What to produce >> Update the listing lines starting at the one containing "You are a computer-use agent. The" and ending at the one containing "click(x=406, y=186)", replacing "datasource" with "data source" and leaving everything else unchanged. Give only those lines.
********************
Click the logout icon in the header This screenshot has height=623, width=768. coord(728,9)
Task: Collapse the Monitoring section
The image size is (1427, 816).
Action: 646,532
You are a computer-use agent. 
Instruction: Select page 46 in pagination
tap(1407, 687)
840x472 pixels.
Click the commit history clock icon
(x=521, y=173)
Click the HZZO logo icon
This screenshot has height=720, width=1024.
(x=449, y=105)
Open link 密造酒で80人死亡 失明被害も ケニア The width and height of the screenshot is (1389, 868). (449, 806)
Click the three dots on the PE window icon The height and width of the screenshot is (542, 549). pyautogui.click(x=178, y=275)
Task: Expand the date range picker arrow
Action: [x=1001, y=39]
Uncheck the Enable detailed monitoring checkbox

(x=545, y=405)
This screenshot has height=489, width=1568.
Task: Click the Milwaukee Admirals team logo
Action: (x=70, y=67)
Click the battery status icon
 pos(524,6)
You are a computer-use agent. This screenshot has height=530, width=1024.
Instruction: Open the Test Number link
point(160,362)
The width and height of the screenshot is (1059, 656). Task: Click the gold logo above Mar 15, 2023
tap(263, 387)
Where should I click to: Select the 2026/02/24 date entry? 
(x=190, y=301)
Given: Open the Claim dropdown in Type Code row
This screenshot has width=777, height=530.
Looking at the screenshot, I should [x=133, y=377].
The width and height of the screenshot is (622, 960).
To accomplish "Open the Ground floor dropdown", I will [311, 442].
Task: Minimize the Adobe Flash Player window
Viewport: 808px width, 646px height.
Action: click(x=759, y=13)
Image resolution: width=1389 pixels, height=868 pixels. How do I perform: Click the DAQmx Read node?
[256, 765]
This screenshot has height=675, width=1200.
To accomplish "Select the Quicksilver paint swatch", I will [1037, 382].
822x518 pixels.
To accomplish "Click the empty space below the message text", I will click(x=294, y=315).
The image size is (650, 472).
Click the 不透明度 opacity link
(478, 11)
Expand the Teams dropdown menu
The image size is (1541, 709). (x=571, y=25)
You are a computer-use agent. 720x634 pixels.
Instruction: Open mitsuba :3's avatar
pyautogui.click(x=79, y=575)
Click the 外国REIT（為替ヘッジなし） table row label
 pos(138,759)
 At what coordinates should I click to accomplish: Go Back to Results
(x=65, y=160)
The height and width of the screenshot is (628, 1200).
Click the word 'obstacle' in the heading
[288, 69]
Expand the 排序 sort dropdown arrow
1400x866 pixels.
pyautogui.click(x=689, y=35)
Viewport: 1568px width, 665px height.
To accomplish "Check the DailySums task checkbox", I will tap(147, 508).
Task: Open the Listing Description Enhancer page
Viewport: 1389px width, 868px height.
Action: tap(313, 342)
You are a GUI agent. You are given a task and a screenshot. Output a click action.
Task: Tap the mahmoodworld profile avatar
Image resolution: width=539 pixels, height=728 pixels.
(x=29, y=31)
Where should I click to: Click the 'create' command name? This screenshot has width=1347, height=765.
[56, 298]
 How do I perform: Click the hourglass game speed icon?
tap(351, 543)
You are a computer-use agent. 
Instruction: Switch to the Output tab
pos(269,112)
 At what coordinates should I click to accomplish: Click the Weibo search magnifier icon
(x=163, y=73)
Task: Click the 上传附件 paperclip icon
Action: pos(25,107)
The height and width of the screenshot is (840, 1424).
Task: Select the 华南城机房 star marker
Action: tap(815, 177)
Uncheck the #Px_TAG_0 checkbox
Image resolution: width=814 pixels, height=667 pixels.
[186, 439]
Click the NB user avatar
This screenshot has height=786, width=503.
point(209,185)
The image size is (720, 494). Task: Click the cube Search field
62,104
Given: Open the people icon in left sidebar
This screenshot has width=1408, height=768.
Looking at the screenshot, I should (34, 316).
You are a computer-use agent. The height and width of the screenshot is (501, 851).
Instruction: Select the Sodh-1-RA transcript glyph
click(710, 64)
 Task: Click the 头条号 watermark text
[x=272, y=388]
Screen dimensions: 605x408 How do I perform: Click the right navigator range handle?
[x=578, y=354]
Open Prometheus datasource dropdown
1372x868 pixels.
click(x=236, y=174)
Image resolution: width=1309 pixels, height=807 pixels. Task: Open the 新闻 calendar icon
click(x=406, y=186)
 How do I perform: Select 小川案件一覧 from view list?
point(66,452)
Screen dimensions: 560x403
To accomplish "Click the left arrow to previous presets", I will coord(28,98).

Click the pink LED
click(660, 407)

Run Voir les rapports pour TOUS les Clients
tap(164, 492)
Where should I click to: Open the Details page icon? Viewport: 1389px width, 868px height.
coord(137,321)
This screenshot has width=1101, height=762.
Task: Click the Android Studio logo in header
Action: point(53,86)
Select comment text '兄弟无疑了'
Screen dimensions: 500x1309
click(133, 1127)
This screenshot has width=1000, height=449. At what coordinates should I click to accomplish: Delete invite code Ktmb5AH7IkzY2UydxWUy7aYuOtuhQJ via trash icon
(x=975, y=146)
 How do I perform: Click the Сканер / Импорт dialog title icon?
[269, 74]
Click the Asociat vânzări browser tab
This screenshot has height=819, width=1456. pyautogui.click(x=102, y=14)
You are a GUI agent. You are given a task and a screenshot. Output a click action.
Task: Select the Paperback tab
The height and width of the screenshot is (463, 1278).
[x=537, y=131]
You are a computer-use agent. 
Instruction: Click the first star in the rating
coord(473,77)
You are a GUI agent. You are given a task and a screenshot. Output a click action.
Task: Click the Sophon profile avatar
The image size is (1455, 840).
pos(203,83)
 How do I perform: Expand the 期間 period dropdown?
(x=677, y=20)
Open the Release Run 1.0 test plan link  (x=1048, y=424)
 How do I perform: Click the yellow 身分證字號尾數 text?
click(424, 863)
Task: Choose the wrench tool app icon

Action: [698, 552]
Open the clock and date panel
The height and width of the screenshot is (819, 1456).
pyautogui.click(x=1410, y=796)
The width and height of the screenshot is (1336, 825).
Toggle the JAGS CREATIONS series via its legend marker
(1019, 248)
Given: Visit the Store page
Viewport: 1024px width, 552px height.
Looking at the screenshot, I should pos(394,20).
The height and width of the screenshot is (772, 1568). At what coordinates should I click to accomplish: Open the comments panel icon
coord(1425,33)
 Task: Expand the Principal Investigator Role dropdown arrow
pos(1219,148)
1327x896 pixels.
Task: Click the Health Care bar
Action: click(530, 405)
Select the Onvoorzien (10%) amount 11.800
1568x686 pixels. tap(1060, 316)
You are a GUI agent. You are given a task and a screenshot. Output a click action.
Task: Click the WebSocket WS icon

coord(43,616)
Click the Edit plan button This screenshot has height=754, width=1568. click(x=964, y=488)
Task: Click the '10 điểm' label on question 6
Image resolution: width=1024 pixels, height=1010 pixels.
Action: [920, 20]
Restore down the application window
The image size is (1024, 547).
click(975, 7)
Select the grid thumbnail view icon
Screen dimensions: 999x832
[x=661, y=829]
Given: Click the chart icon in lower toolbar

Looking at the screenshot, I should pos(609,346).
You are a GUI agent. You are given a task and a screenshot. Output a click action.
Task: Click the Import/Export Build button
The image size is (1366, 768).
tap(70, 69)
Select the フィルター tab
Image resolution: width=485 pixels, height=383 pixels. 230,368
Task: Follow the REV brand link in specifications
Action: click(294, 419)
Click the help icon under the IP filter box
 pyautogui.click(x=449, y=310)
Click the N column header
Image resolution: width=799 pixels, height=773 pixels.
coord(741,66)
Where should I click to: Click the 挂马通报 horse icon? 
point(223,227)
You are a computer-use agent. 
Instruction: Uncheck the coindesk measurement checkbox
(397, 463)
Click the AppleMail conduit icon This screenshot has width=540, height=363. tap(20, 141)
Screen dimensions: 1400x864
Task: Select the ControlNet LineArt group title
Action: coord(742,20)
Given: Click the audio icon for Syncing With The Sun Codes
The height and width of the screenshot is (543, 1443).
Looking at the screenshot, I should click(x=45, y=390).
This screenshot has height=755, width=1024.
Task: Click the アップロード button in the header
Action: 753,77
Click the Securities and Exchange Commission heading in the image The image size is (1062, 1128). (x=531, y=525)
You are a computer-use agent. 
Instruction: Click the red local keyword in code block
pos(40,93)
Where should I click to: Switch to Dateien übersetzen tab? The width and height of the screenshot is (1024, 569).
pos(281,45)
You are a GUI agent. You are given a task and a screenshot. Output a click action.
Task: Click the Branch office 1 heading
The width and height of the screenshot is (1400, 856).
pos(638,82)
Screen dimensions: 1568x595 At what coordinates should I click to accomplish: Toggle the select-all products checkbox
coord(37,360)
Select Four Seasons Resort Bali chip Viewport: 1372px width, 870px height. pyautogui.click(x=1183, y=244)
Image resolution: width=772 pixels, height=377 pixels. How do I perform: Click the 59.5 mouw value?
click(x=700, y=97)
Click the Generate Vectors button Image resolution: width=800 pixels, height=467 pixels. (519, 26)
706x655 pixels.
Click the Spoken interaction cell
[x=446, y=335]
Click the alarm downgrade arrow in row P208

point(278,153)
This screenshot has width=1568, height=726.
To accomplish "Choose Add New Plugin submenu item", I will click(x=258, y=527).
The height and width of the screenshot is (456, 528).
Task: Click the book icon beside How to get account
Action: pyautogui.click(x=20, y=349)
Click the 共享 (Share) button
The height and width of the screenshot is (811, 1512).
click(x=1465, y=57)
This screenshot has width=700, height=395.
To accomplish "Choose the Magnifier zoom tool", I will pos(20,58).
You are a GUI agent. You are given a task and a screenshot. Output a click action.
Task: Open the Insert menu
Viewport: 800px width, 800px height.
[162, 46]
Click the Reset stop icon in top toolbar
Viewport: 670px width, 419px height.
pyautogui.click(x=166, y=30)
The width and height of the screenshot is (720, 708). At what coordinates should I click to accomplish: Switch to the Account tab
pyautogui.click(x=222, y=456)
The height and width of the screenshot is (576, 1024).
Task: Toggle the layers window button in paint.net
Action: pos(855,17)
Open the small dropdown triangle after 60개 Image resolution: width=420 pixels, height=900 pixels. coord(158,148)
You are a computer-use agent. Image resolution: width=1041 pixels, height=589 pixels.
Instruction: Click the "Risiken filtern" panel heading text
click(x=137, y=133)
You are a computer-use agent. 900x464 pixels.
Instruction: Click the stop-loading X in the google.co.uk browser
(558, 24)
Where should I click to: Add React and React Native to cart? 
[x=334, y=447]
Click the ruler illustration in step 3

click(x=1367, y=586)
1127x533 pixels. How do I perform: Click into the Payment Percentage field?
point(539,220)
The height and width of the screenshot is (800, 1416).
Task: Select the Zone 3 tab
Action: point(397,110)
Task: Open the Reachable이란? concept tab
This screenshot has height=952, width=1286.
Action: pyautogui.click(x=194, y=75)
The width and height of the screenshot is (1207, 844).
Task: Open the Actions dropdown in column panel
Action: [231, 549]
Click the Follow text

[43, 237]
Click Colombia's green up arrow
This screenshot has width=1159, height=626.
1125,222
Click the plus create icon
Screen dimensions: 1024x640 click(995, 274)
********************
The response >>
You are a computer-use agent. The height and width of the screenshot is (501, 851).
Instruction: Select the Sodh-1-RA transcript glyph
click(710, 64)
 Task: Click the 头条号 watermark text
[x=272, y=388]
Screen dimensions: 605x408 How do I perform: Click the right navigator range handle?
[x=578, y=354]
Open Prometheus data source dropdown
1372x868 pixels.
click(x=236, y=174)
Image resolution: width=1309 pixels, height=807 pixels. Task: Open the 新闻 calendar icon
click(x=406, y=186)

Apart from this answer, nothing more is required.